Characterization of blaOXA-542-mediated carbapenem resistance in Acinetobacter baumannii.

Background: Carbapenem-resistant Acinetobacter baumannii (CRAB) causes multiple anatomical site infections, representing a significant public health threat.

Aim: This study reports the isolation and characterization of a carbapenem-resistant A. baumannii harbouring blaOXA-542, followed by a comprehensive investigation of its antimicrobial resistance mechanisms and genomic characteristics.

Methods: Firstly, antimicrobial susceptibility testing was performed using the broth microdilution method. Subsequently, whole-genome sequencing was employed to identify and characterize the resistance and virulence determinants. The functional validation of resistance mechanisms was performed by gene knockdown and construction of expression vectors. The fitness cost of β-lactamase expression was identified by a bacterial growth kinetic test. Molecular docking was utilized to predict potential binding sites of β-lactamase and carbapenems. Finally, the genetic characteristics of the isolates were analysed through comparative genomics analyses and phylogenetic tree construction.

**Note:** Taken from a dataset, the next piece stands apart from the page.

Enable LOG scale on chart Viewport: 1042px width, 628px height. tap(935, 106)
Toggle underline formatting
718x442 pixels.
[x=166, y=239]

Results And Conclusions: The results demonstrated that blaOXA-542 confers resistance to carbapenem and penicillin in A. baumannii and Escherichia coli while exhibiting no significant impact on cephalosporins. The ability of blaOXA-542 to hydrolyze meropenem was further confirmed by modified carbapenem inactivation assay (mCIM). Expression of blaOXA-542 in E. coli BL21 showed no significant growth rate alteration. Comparative analysis of the blaOXA-542 genetic environment revealed a close association with Acinetobacter pitti. This study reports the emergence of blaOXA-542-mediated carbapenem and penicillin resistance in a novel A. baumannii lineage (ST2795Pas/ST3464Oxf), highlighting the urgent need for rational antibiotic use against specific pathogens.